76 ↗(On Diff #189796)

nit: probably better to concatenate these; otherwise, I think we'll end up with a lot of spaces between these sentences? e.g.

help="The path to the llvm-not executable. "
     "Required if [...]")
108 ↗(On Diff #189796)

I hate being *that* person, this technically isn't portable Python. I don't honestly know if we care about not-CPython being able to run our code, but the fix is to simply use with open(...) as f: instead of this one-liner.

(Specifically, CPython uses refcounts, so testfile will always be closed promptly, unless CPython decides someday to make files cyclic with themselves. GC'ed python implementations might take a while to flush this file and clean it up, which would be bad...)

113 ↗(On Diff #189796)

Does creduce try and jump out into its own pgid? If not, I think this try/except block can be replaced with sys.exit(subprocess.call([creduce, testfile, file_to_reduce]))

120 ↗(On Diff #189796)

nit: this is implied; please remove

akhuang updated this revision to Diff 190126.Mar 11 2019, 11:11 AM
akhuang marked 15 inline comments as done.
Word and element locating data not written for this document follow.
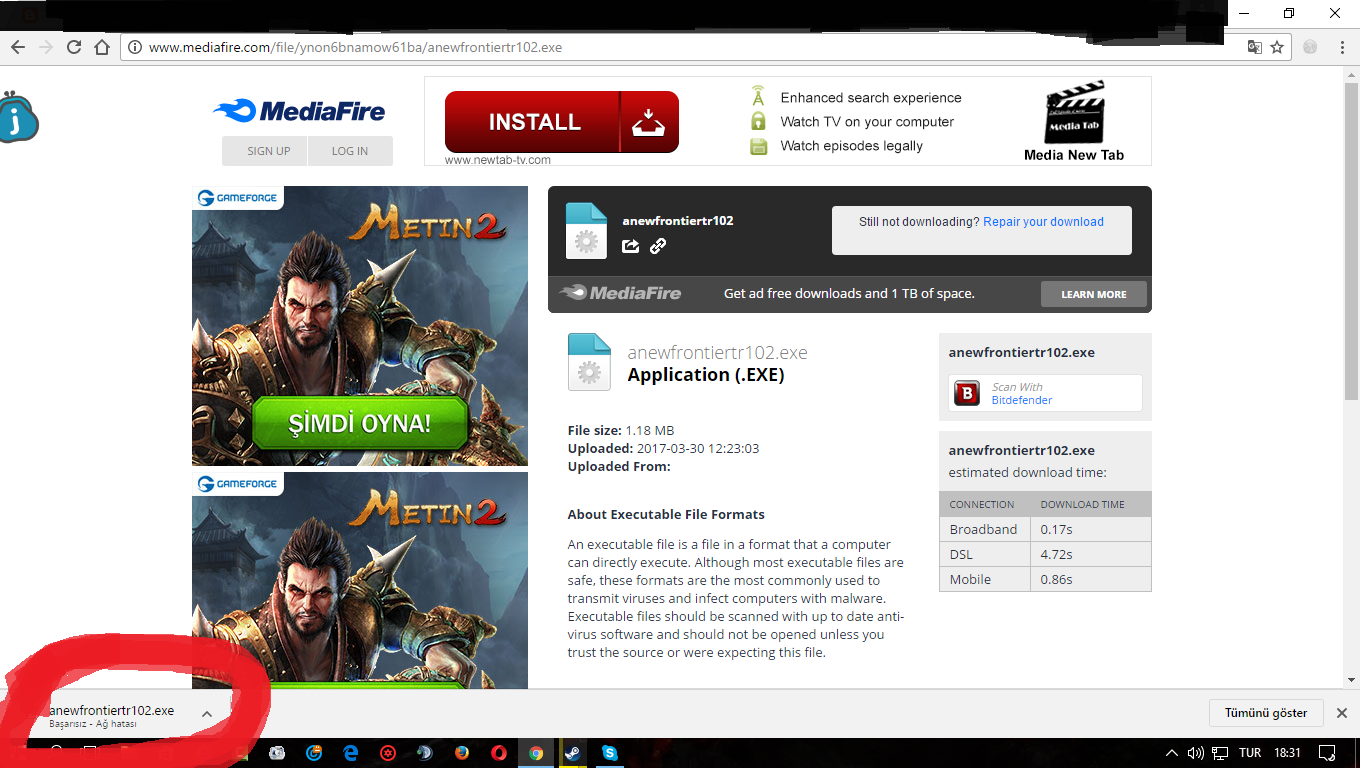Show hidden system tray icons

click(1172, 753)
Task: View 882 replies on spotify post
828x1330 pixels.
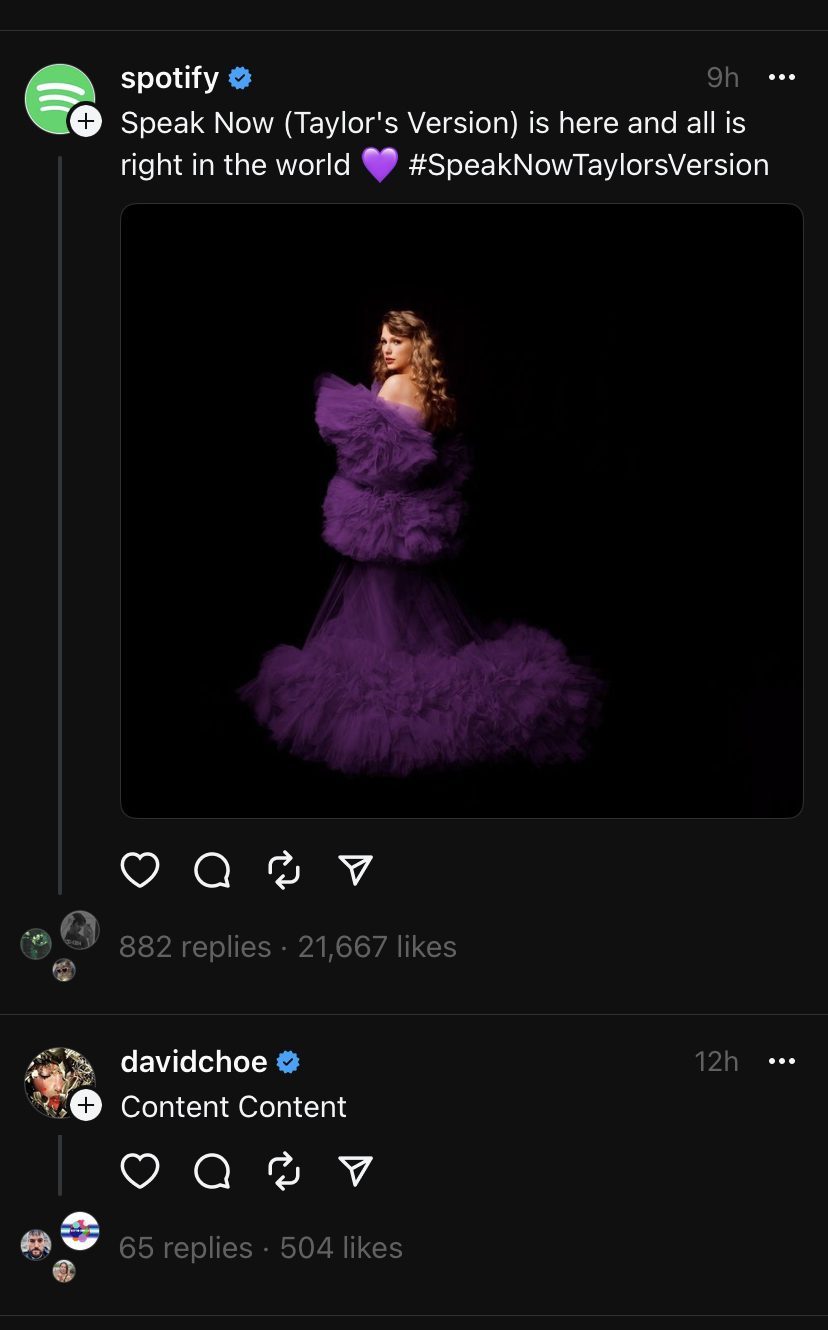Action: pyautogui.click(x=195, y=947)
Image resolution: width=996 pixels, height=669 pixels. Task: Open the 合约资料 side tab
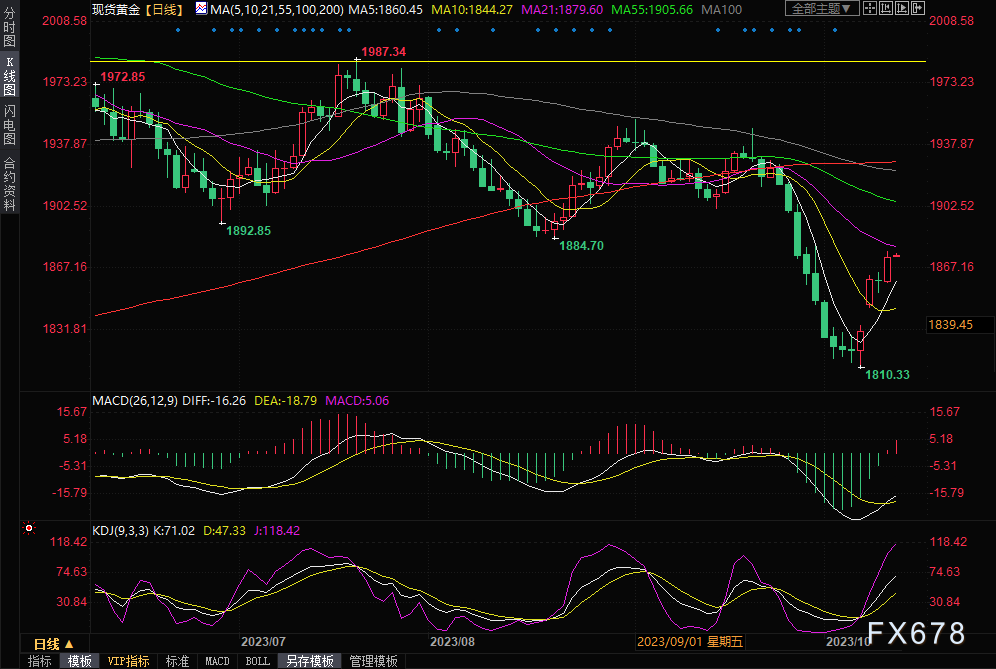pyautogui.click(x=9, y=184)
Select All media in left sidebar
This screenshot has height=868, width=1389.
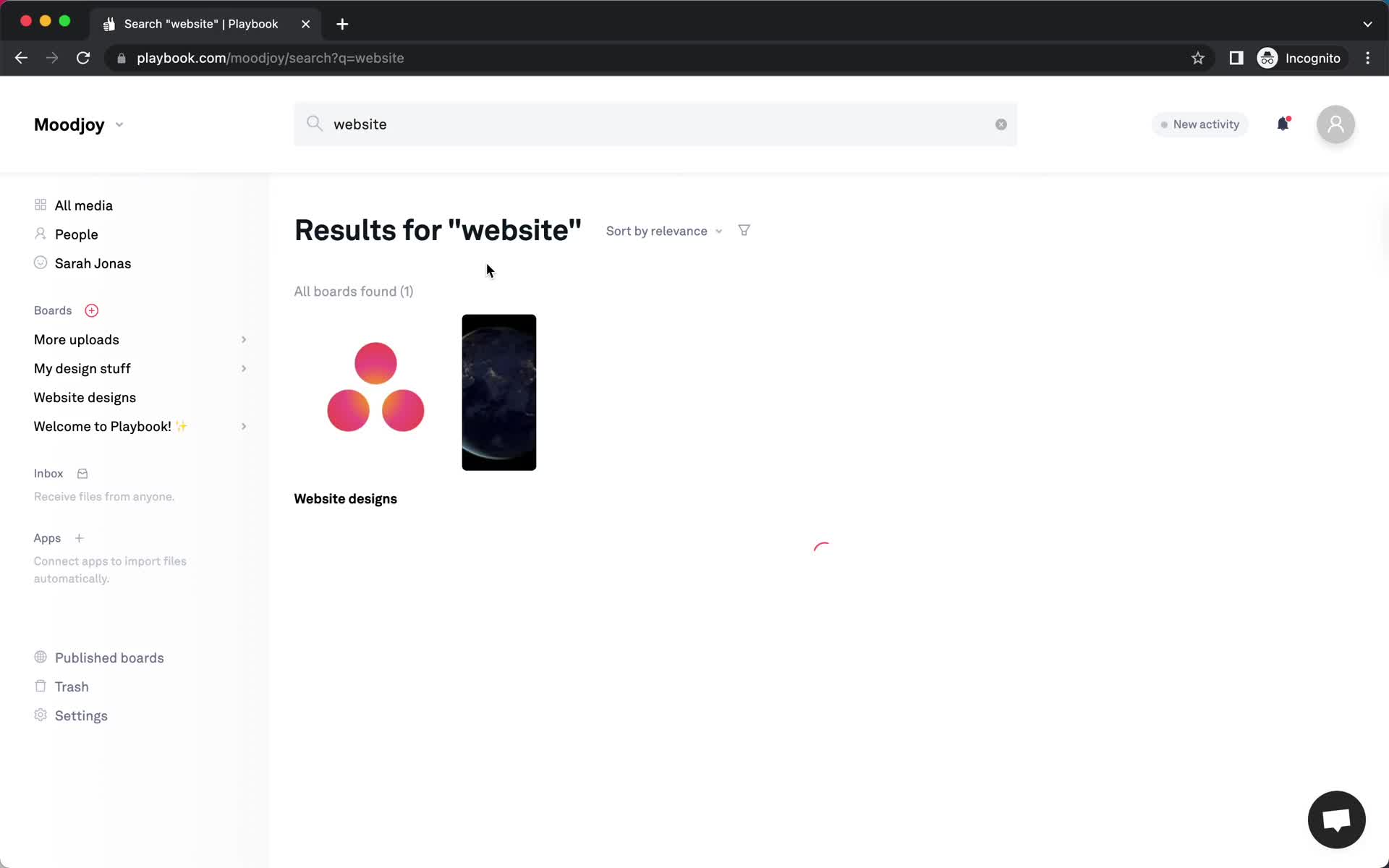pyautogui.click(x=83, y=205)
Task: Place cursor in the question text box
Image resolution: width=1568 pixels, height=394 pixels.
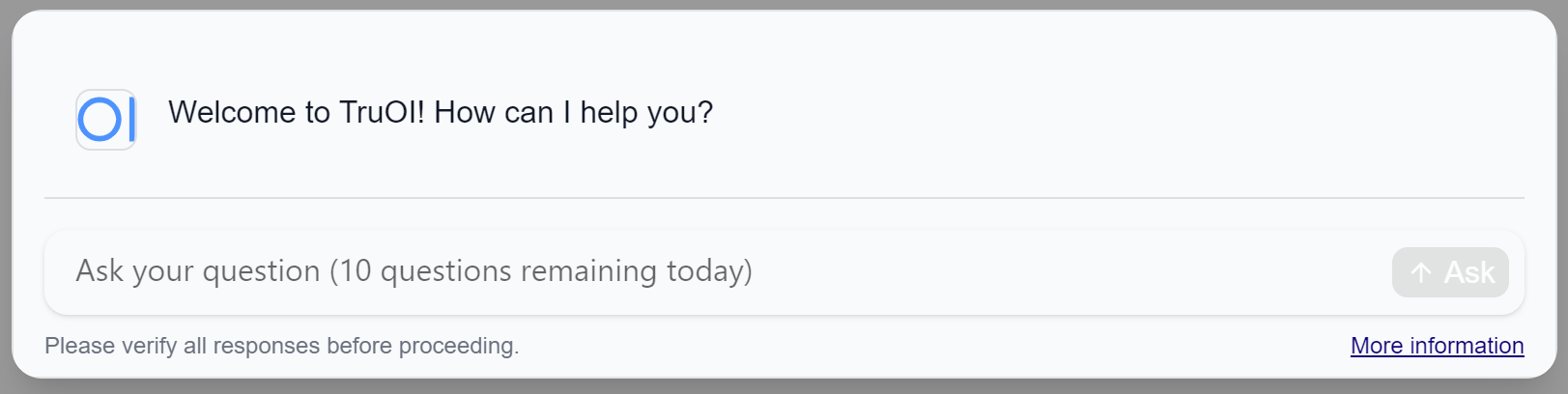Action: 717,271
Addressed readability comments

The new diffs should not be relative to the previously uploaded diff, but to the git master/svn trunk.

akhuang added inline comments.Mar 11 2019, 11:15 AM
clang/utils/creduce-clang-crash.py
43 ↗(On Diff #189796)

check_output() raises an error when the return code is nonzero, which it is in this case. I think communicate() calls wait(), though.

49 ↗(On Diff #189796)

cmd is already quoted, since it's read out of another file

joerg added a subscriber: joerg.Mar 11 2019, 2:09 PM

For it to be really useful for the majority of bugs, it would be nice to figure out automatically how to get the preprocessing step done and filter out the # lines afterwards. That part alone significantly cuts down the creduce time.

akhuang updated this revision to Diff 190164.Mar 11 2019, 3:02 PM

fixed diff with style edits

rnk added a subscriber: gbiv.Mar 11 2019, 4:09 PM

@gbiv already got all my shell quoting comments.

I think we should do one more round of fixes, we can commit that for you, and then move on to the next steps.

clang/utils/creduce-clang-crash.py
109 ↗(On Diff #189796)

We could try validating that the interestingness test passes here. If it doesn't, that's a bug in this script, I suppose.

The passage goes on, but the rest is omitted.